1.
Kalinda's not sure how many hours she's been here—her phone is sealed in a plastic bag behind the arresting officer's desk, along with her necklace, her wallet, and the switchblade from the sole of her boot that inspired a much more thorough and disturbing pat-down—and the fierce anger that had been twisting through her since Cary ordered her cuffed has lapsed away, given way to something quieter and more insidious. She keeps her spine straight, glancing sidelong at the slumping blonde form of the clearly intoxicated woman on the bench perpendicular to hers. Three women have come and gone from the holding cell in the time Kalinda's been sitting here. Vagrants, misdemeanors. Something clicks in the back of Kalinda's throat, and she swallows convulsively against it, her hands in her pockets, resolutely still. This is the only way she can think of not to pace until she has ground the heels of her boots to powder. The cement blocks of the walls, the bars, the helplessness, it's almost enough to make her scared, enough to make her hurt, enough to make her visible. It's almost enough to undo Kalinda.
Every cop Kalinda has cajoled over the years, every lawyer she's gazed at through lowered lashes, every protective measure she has taken, she's done so that she wouldn't end up caged, completely at the mercy of someone else who's decided to hate her. No one is coming to help Kalinda (she thinks, with a wrench of self-pity she would not for a second countenance in anyone else); while that's been true for a long time, she's taken pains to ensure that it wouldn't matter. It mattered to Leela, and Kalinda wouldn't wish Leela on anyone, least of all herself. Leela's neediness her old life, and it ruined Alicia, and here it is, once again, chokeholding Kalinda and obscuring her vision.
She hears the danger of losing control, and starts running down her options in her head. She'd told Cary this wouldn't stand up, and she knows it to be true; she's not looking at a felony conviction, and this is nowhere near as bad as it could be. But she needs to find someone who can send gossip Diane's way—she left a message on Will's phone, which alone demonstrates that she wasn't thinking clearly. In a situation like this, you call the more reliable partner, the one not distracted by his own impending indictment. She wanted Diane to think better of her, she realizes with some frustration. Will already understands what she's like, what Cary's like. To him none of this would make a difference.
Well, now she knows. But unless Lockhart/Gardner get the word soon she'll be taken down to 26th and California without representation. Into her head flies the image of Donna Seabrook as her public defender; she's about to laugh when Dana walks in, wearing a replica of Kalinda's blue leather jacket.
Kalinda rises with deliberation, imagining a conflict brewing between Cary and his lady love over her arrest, imagining that all the drinks she's had with ASA Lodge have served a purpose. Her shrug when Dana asks how she's doing is infused with a gentleness that she has noticed tends to make Dana's eyes linger a bit longer at the bar, her Freudian slips increase.
"'Cause you're looking a little pale."
Kalinda stays silent, turns her back to the cell door. She's been outsmarted, outmaneuvered, and she doesn't want to see any more of Dana's triumphant smirk than she's already been subjected to.

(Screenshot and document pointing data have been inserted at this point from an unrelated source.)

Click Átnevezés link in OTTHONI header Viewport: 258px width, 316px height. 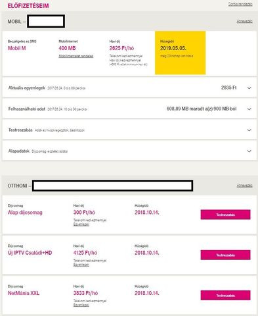tap(244, 186)
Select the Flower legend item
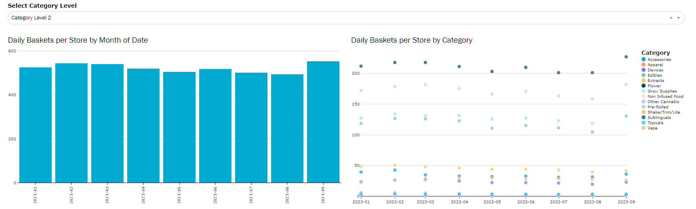This screenshot has width=696, height=209. pyautogui.click(x=654, y=86)
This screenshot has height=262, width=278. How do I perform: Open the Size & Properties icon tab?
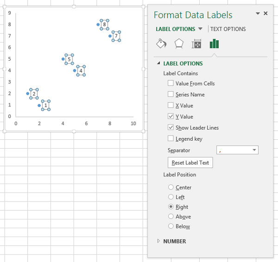pos(196,44)

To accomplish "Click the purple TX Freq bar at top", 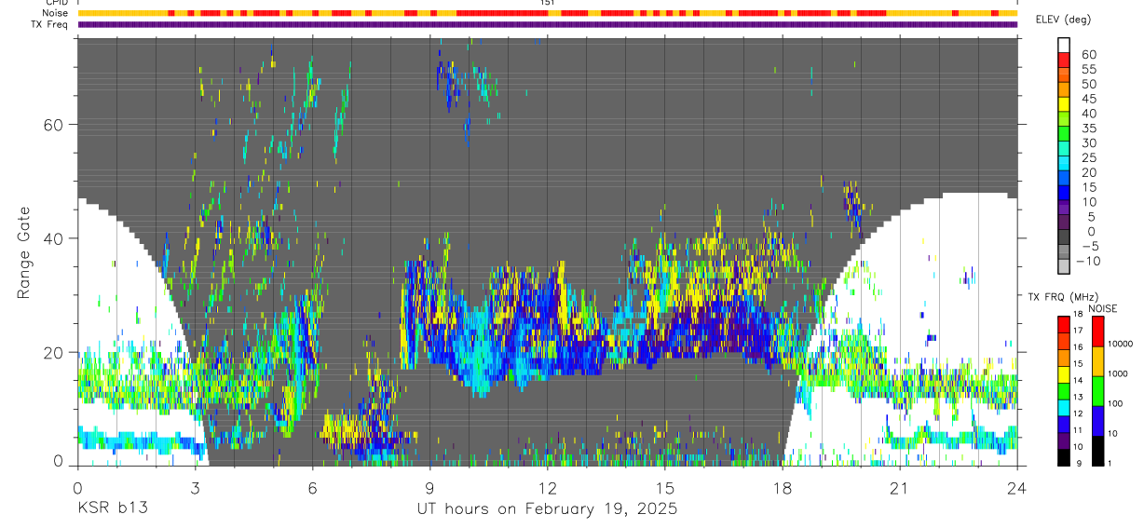I will 548,24.
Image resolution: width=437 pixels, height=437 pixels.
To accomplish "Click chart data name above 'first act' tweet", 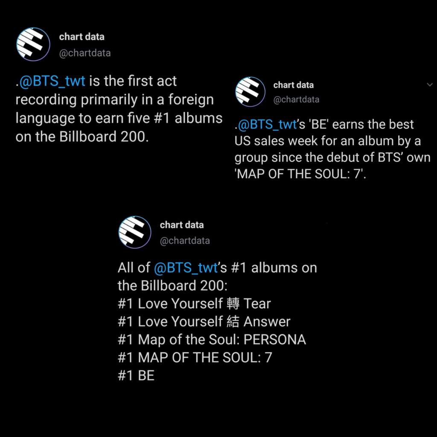I will click(x=82, y=37).
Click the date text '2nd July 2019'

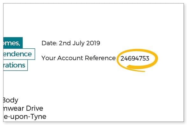click(x=79, y=43)
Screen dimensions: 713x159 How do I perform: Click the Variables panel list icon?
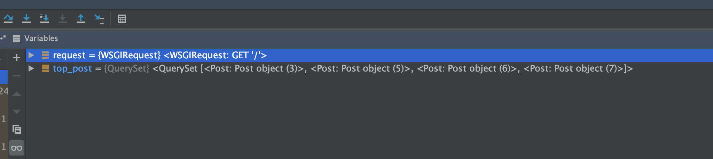point(16,39)
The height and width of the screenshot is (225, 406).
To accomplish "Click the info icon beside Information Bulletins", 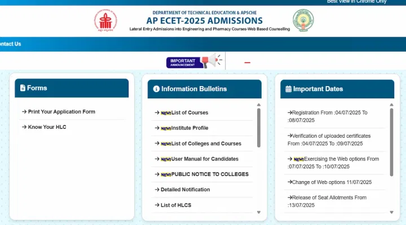I will coord(156,89).
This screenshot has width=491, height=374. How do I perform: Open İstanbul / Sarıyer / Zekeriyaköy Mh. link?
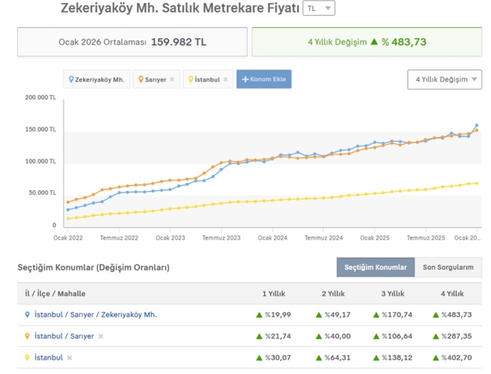pyautogui.click(x=95, y=315)
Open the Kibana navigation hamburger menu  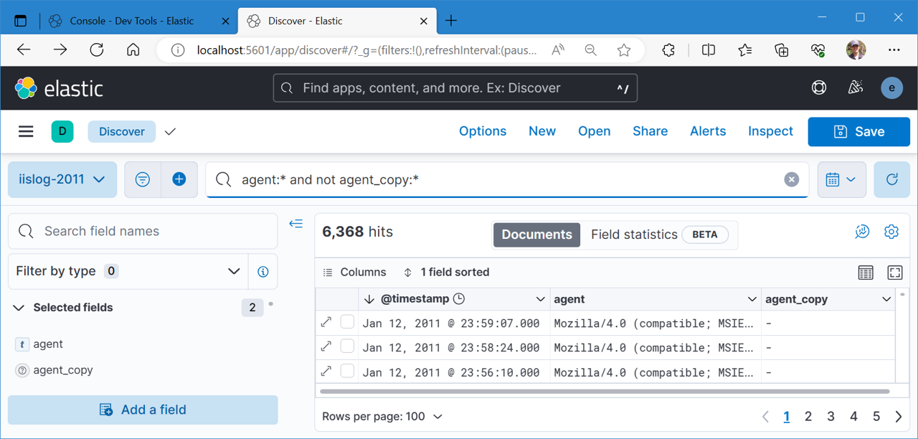(26, 131)
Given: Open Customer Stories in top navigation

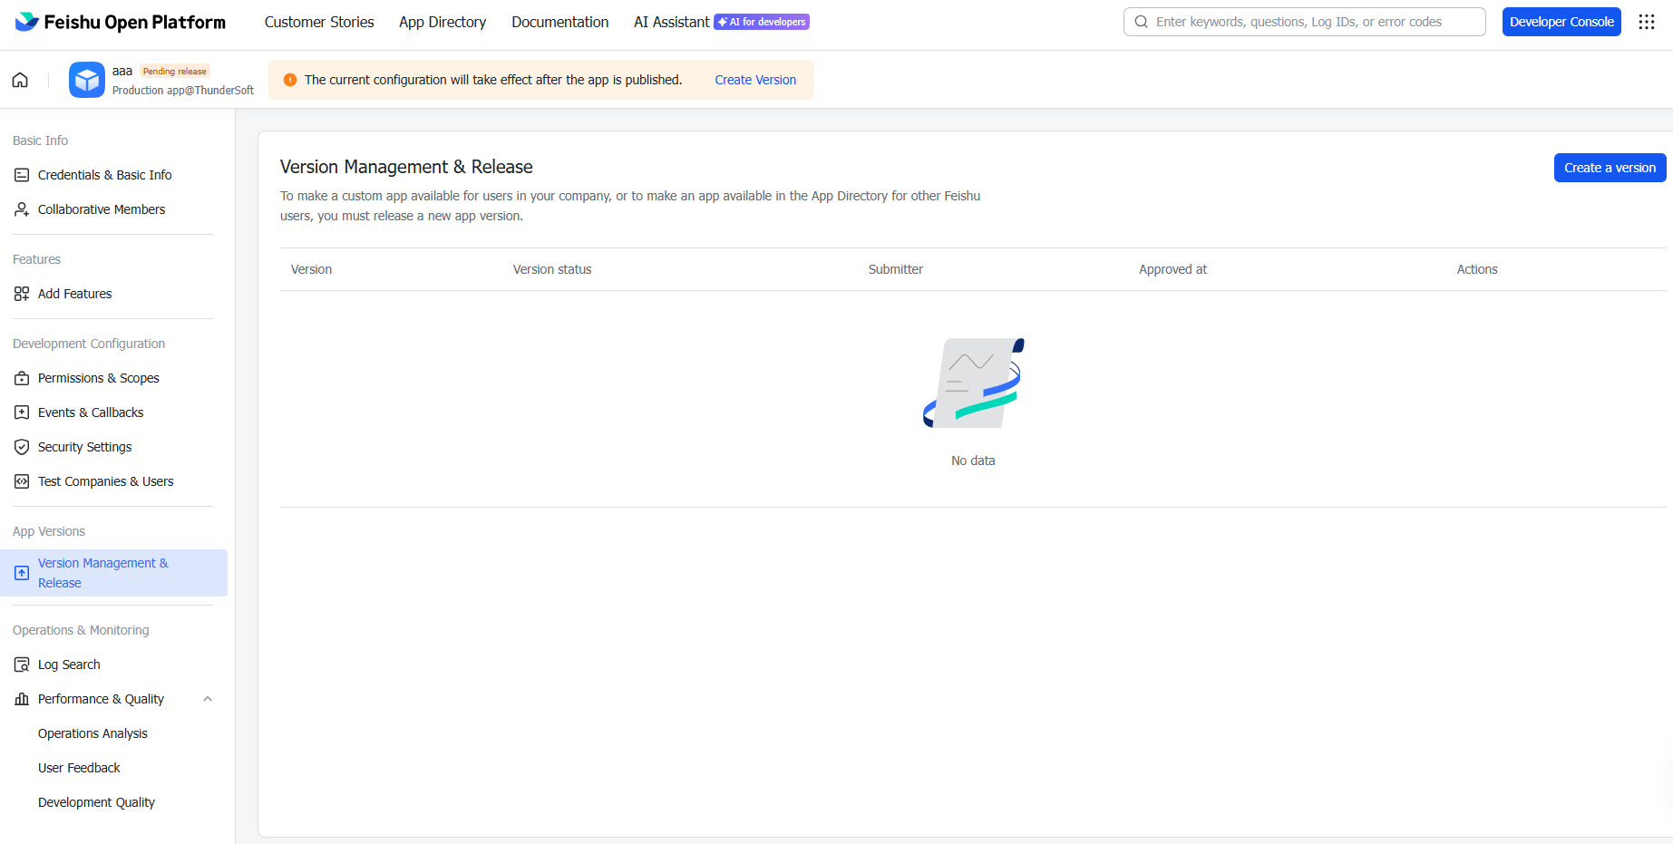Looking at the screenshot, I should (x=319, y=22).
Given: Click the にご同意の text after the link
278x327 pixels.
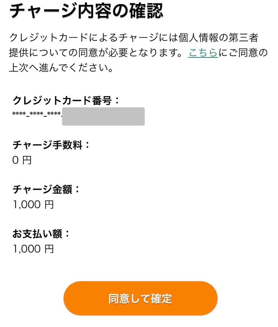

And then she's in a maze of cement hallways, her wrists once again cuffed, some young giant of an officer keeping one hand firmly on her shoulder, one a little too low on her back. She's hovered at the door while Alicia talks to her pro bono clients enough to know what this means: another day, maybe two or three, "out of circulation," in Cary's words. She should have read this plan twitching at the corners of Dana's lips, bouncing off her eyelids—it seems that lately she wants things so much she's started to look for them. It is the worst professional and personal quality she could possibly have, and it has to stop. Kalinda rolls her eyes, dismissing the forming tears to the back of her skull. Two or three days, their clients have handled worse, even Leela handled worse. Kalinda should be able to take it.
The officer steering her hands her off to his colleague, a woman this time. She flicks dull eyes over Kalinda, leads her into a small holding cell with a steel door, a cement bench, and a high and narrow plexiglass window reinforced with chicken wire, informs her in a monotone that the van will be here within the hour, and leaves the cuffs on as she locks the door behind her.
Kalinda's shoulders are cramping. There's not much she can do about that. Once again she loses track of time, wondering if they actually intend to take her to a hospital, wondering where the shuffled lawyerless clients do end up, incredulous that she has never bothered to find out. Donna is starting to seem like a better and better option, which is how Kalinda knows that she's stopped thinking rationally, that she's in trouble. Knowing which bridges she can still cross, and which she's burned, is one of the qualities that makes her good at her job. One that would make her better, she thinks, would be burning fewer bridges. Through her brain ticks a list of people she has lost, Cary's name now added to it. She only partially registers it when the cell door thuds open.
"You've got company," the officer says.
Kalinda steels herself, and the officer puts a hand under her arm to haul her up. She steers Kalinda through the open door, out past the desk, and when Kalinda sees who is in the hallway she stops dead, thinking that a Cook County prison van to the hospital might well have been a better idea.